_Your instructions_
All lines of the listing that contain "Select" should be shown in full.

*** Supplied information Section Begins ***

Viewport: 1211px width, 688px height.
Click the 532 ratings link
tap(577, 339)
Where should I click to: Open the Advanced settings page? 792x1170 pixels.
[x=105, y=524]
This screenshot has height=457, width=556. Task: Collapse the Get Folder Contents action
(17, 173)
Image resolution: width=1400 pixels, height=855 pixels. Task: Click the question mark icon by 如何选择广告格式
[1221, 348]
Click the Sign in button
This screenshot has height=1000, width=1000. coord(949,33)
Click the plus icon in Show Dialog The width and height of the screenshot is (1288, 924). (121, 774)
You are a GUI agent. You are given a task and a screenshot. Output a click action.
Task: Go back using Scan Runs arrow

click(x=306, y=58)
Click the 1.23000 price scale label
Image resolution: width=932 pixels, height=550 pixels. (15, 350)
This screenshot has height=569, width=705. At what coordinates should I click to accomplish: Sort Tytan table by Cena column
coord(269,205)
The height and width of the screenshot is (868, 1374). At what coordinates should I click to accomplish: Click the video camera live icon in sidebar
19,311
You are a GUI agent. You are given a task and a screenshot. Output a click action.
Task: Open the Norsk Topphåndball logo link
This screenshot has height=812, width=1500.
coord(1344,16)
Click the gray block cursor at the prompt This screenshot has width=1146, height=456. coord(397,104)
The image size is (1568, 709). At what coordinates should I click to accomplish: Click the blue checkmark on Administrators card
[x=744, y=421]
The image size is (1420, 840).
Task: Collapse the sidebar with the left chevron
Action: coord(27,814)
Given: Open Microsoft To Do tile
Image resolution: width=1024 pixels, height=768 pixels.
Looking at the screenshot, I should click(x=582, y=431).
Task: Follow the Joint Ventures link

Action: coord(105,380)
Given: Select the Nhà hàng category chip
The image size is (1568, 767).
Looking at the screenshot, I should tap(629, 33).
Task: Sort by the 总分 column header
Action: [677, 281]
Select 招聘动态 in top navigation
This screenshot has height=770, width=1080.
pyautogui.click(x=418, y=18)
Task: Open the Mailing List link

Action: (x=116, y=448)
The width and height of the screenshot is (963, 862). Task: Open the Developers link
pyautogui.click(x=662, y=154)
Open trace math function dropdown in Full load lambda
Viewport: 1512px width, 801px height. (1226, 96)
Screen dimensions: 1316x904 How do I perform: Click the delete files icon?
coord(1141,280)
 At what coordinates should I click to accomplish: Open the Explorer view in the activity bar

*** Supplied information Section Ends ***

_Reply to the task_
Given: Select the Nhà hàng category chip
Select 招聘动态 in top navigation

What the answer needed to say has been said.